Do not fly the aircraft beyond visual line-of-sight. Sources: (1),(3),(4),(6) FRMA § 336(c)(2).
“The aircraft must be visible at all times to the operator[.]”Source: (1).
“[T]he operator must use his or her own natural vision (which includes vision corrected by standard eyeglasses or contact lenses) to observe the aircraft.” You cannot use “vision-enhancing devices, such as binoculars, night vision goggles, powered vision magnifying devices, and goggles designed to provide a ‘first-person view’ from the model.” Source: (1).
“[P]eople other than the operator may not be used in lieu of the operator for maintaining visual line of sight.” No daisy chain. Source: (1).
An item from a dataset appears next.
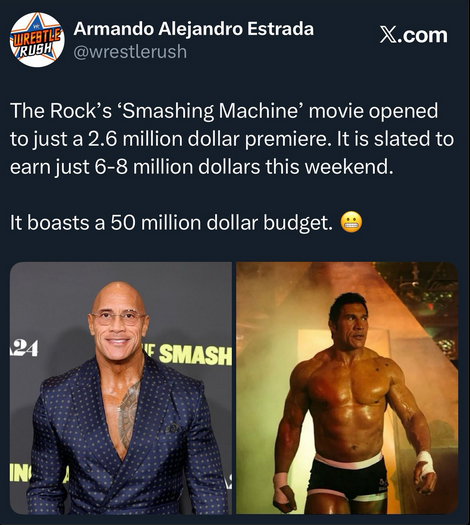The width and height of the screenshot is (470, 525).
Task: Click the '50 million dollar budget' sentence
Action: [x=171, y=223]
The FAA mentioned in their Model Rule Interpretation § 91.119(c) which says do not operate the aircraft in a non-congested area “closer than 500 feet to any person, vessel, vehicle, or structure.” Model aircraft “may still pose a risk to persons and property on the ground warranting enforcement action when conducted unsafely.” However, in the Know Before You Fly campaign which the FAA partnered with, it says, “Do not intentionally fly over unprotected persons or moving vehicles, and remain at least 25 feet away from individuals and vulnerable property.” This distance requirement is unclear. Sources: (1) and/or? (3).
Fly no higher than 400 feet above ground level and remain below any surrounding obstacles when possible. Sources: (3),(5),(6).
The “operating site that is of sufficient distance from populated areas. The selected site should be away from noise sensitive areas such as parks, schools, hospitals, churches, etc.” Source: (5).
“Do not operate model aircraft in the presence of spectators until the aircraft is successfully flight tested and proven airworthy.” Source: (5).
“Do not fly in adverse weather conditions such as in high winds or reduced visibility.” Source: (3).
“Do not fly under the influence of alcohol or drugs.” Source: (3).
“Do not fly near or over sensitive infrastructure or property such as power stations, water treatment facilities, correctional facilities, heavily traveled roadways, government facilities, etc.” Source: (3).
“Check and follow all local laws and ordinances before flying over private property.” Source: (3).
“Do not conduct surveillance or photograph persons in areas where there is an expectation of privacy without the individual’s permission.” Source: (3).
“[M]ust comply with any Temporary Flight Restrictions (TFR).”(1),(6)
“Model aircraft must not operate in Prohibited Areas, Special Flight Rule Areas or, the Washington National Capital Region Flight Restricted Zone, without specific authorization.” (1),(6).
As you can see, the FAA has a patchwork of guidance on this area. We need to have all the information in one place and be done with it. The FAA needs to take the pieces and sew them all together so recreational flyers know what is exactly required of them as opposed to them having to piece together the hodgepodge guidance.